WHAT THE TASK REQUIRES –
Work out how many lines in the data below contain "size", and state that count with nothing added.

Dataset entries:
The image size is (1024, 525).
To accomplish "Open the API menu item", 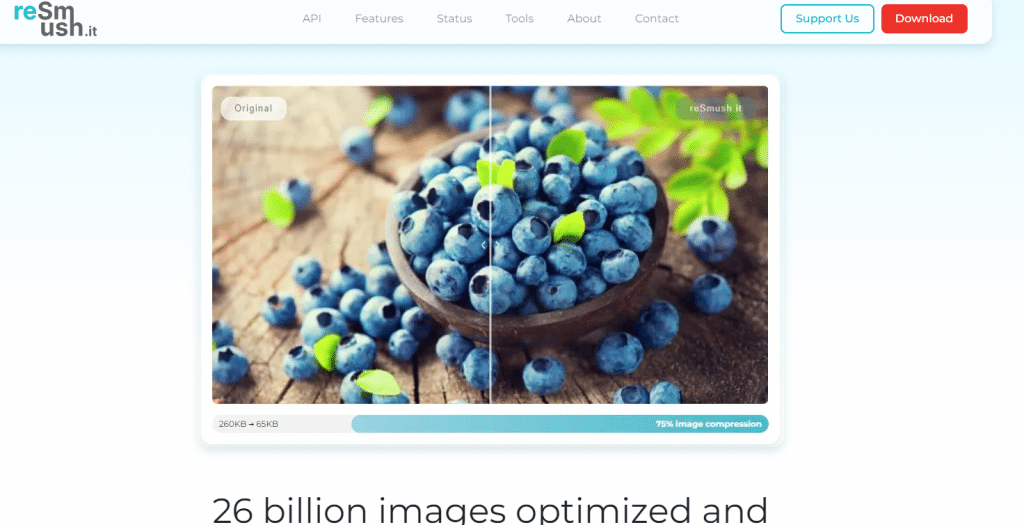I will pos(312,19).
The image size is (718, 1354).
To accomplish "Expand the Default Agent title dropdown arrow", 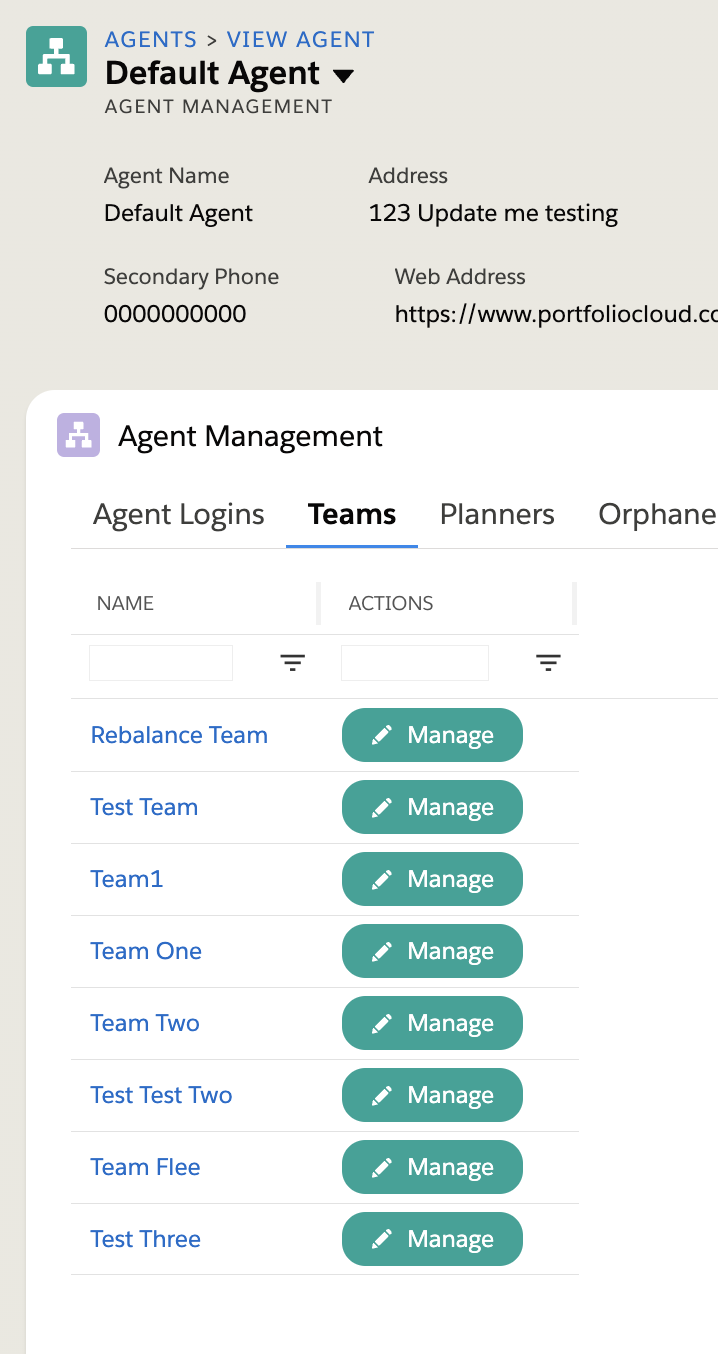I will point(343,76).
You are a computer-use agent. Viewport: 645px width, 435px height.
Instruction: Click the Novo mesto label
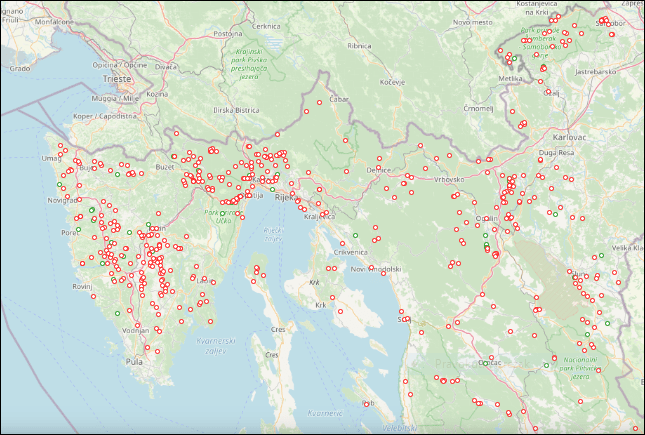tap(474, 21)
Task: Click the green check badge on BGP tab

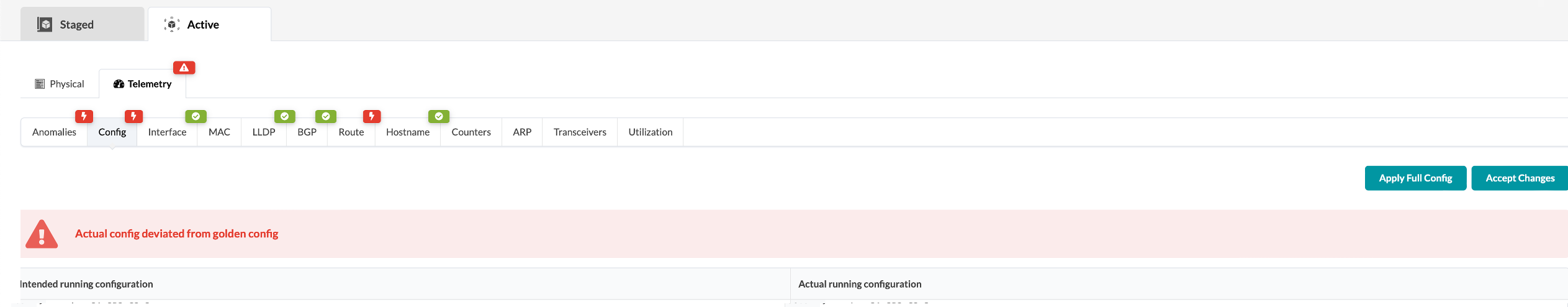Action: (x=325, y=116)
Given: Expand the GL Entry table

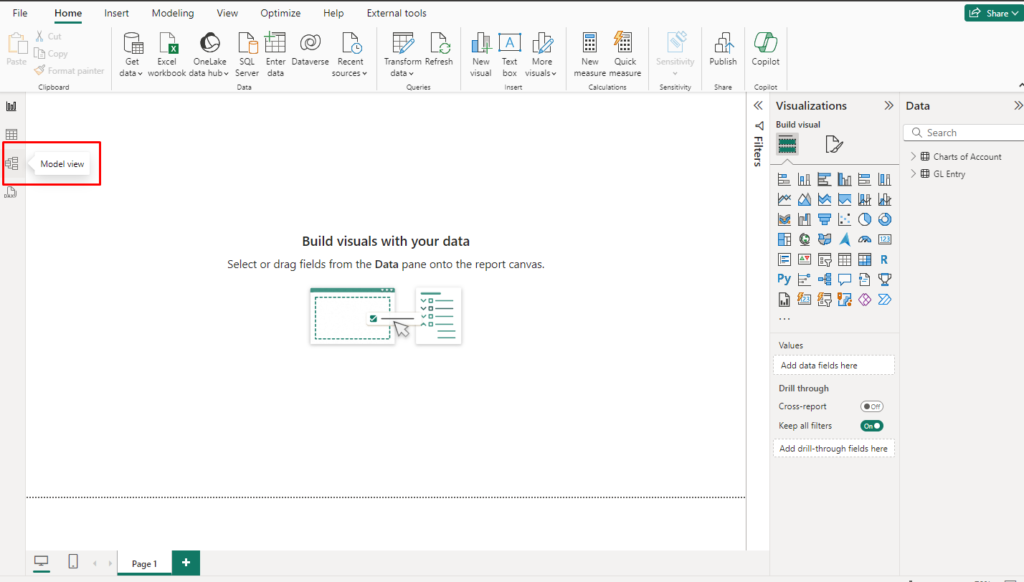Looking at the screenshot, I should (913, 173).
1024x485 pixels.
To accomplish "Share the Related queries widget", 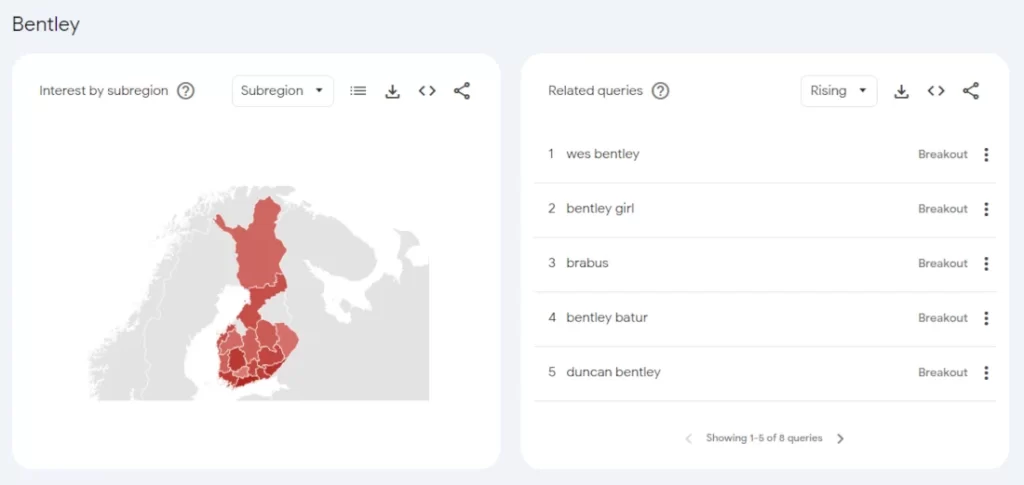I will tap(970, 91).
* * *
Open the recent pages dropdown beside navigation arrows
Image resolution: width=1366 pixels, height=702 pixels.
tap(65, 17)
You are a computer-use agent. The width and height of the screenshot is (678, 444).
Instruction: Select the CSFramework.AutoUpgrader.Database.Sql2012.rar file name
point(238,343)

SOLUTION –
2